The problem:
Transcribe every line of the listing below word for word. Omit the pictures from your answer.

START Supplied records

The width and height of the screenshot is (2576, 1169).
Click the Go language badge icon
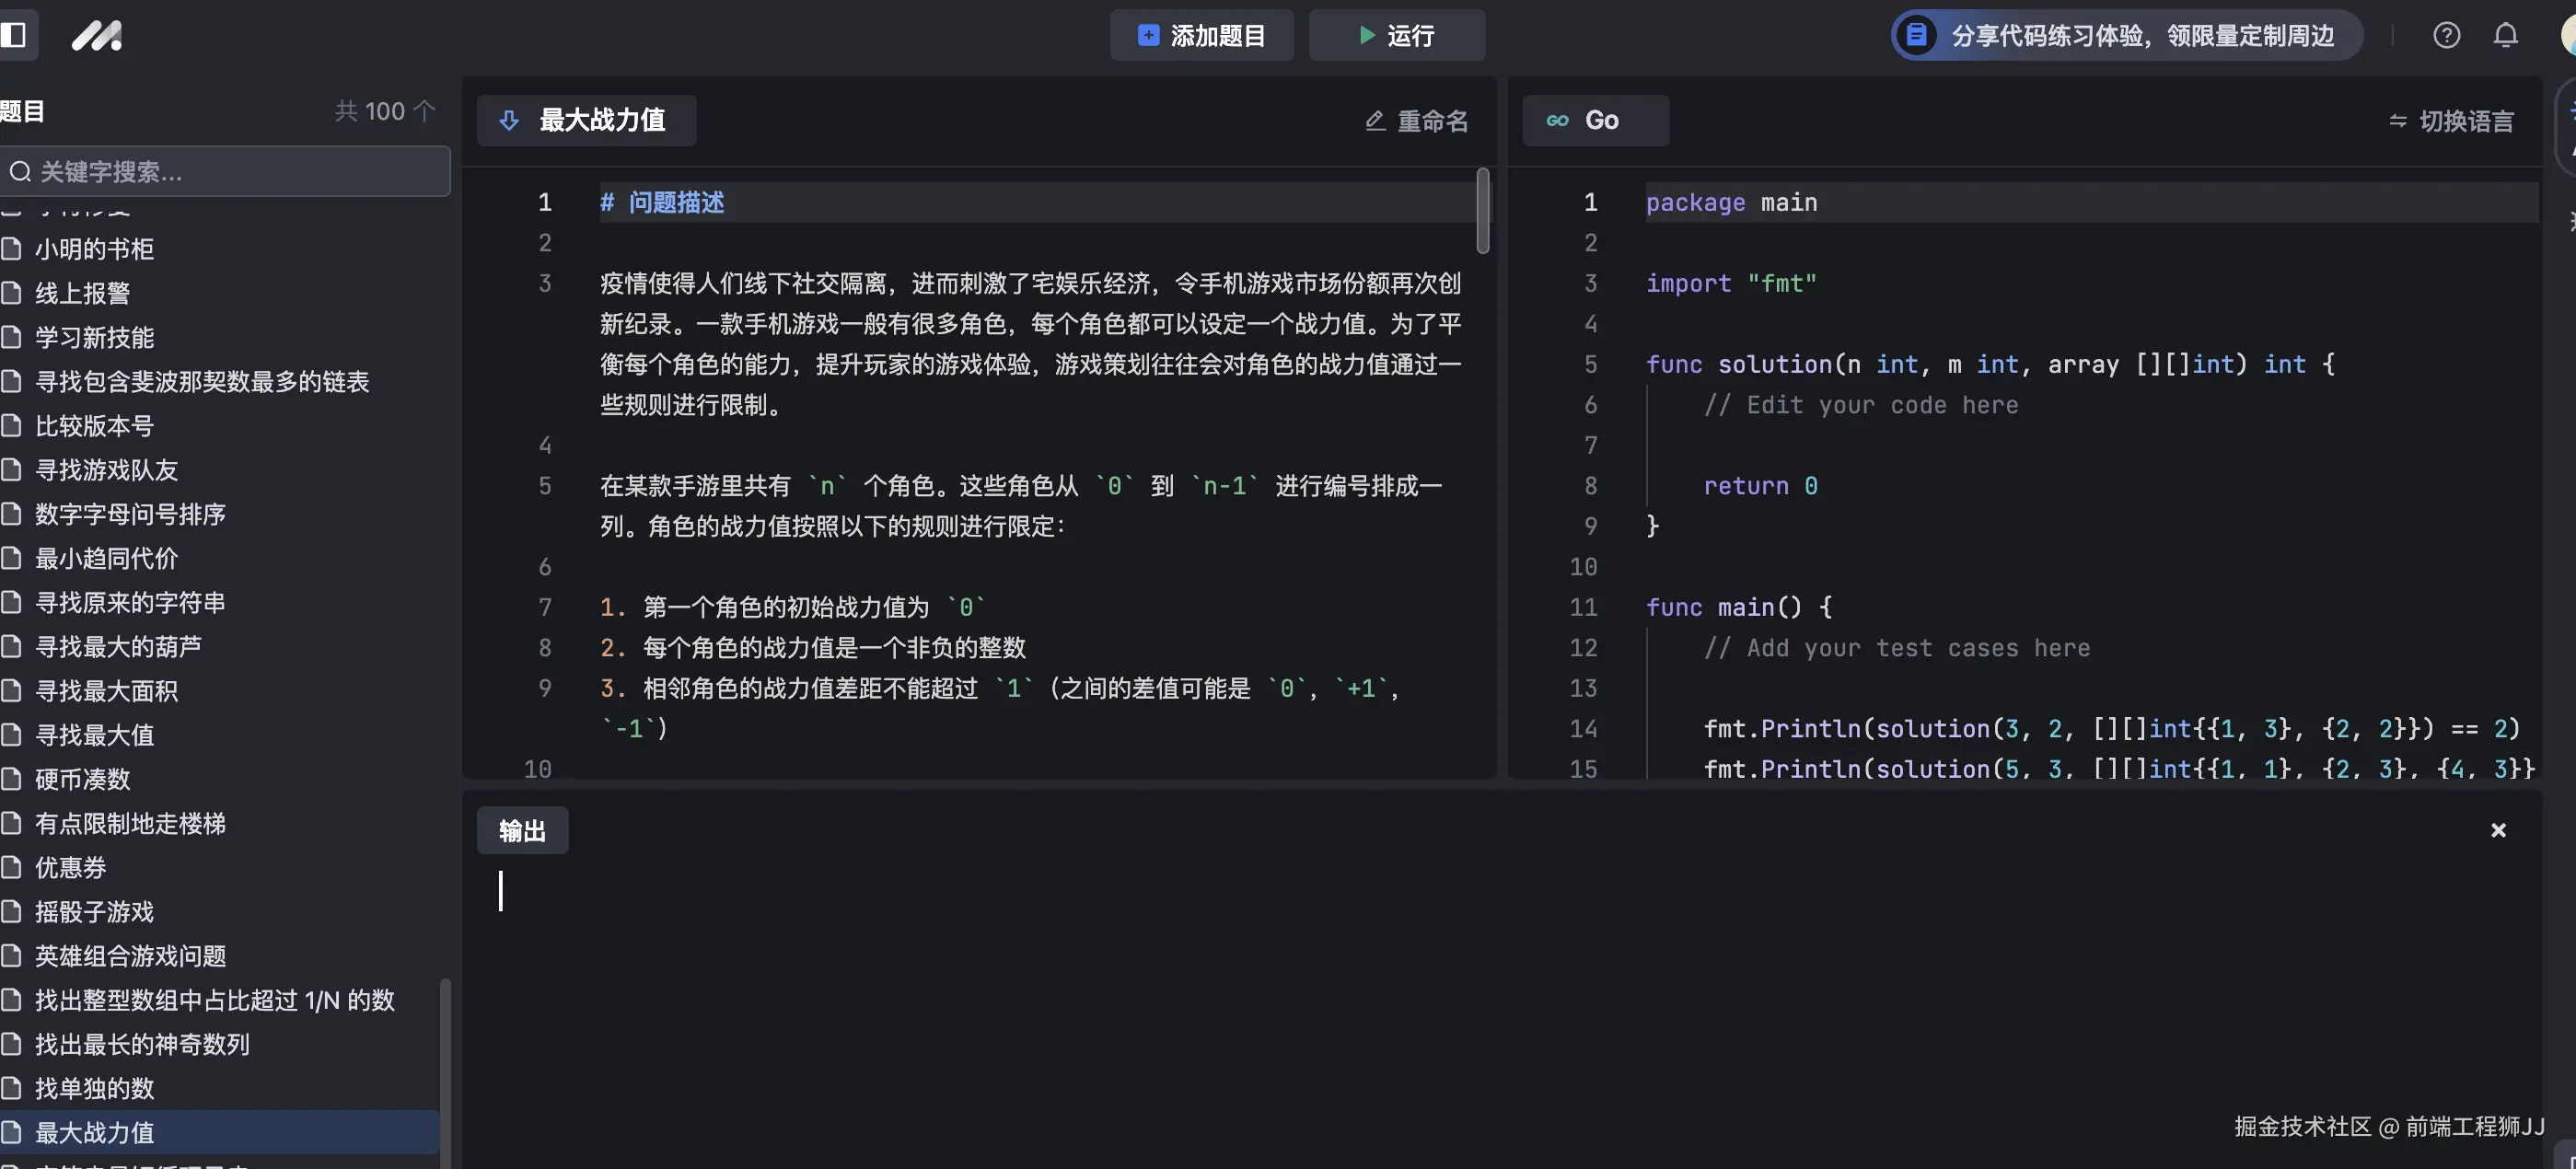[1557, 120]
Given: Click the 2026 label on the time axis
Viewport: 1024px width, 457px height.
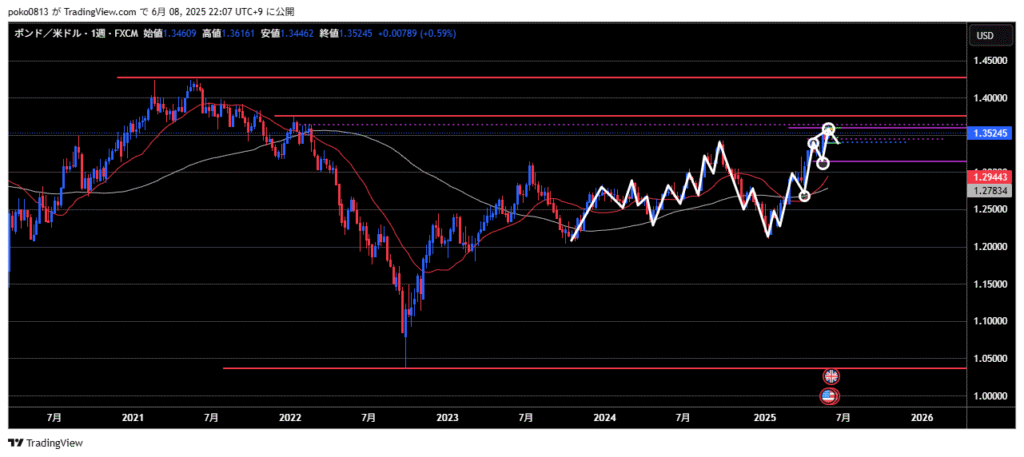Looking at the screenshot, I should click(x=922, y=417).
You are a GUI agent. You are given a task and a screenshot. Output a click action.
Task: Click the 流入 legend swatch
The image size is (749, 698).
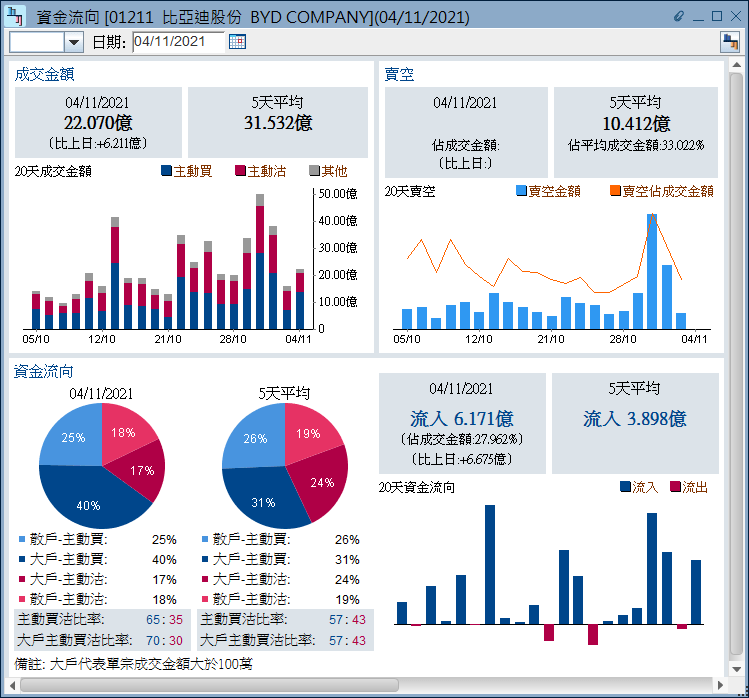625,487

END Supplied records

Problem solution:
The width and height of the screenshot is (2576, 1169).
Click the Go language badge icon
[1557, 120]
Given: Click the 2026 label on the time axis
Viewport: 1024px width, 457px height.
Looking at the screenshot, I should click(x=922, y=417).
You are a GUI agent. You are given a task and a screenshot. Output a click action.
Task: Click the 流入 legend swatch
The image size is (749, 698).
625,487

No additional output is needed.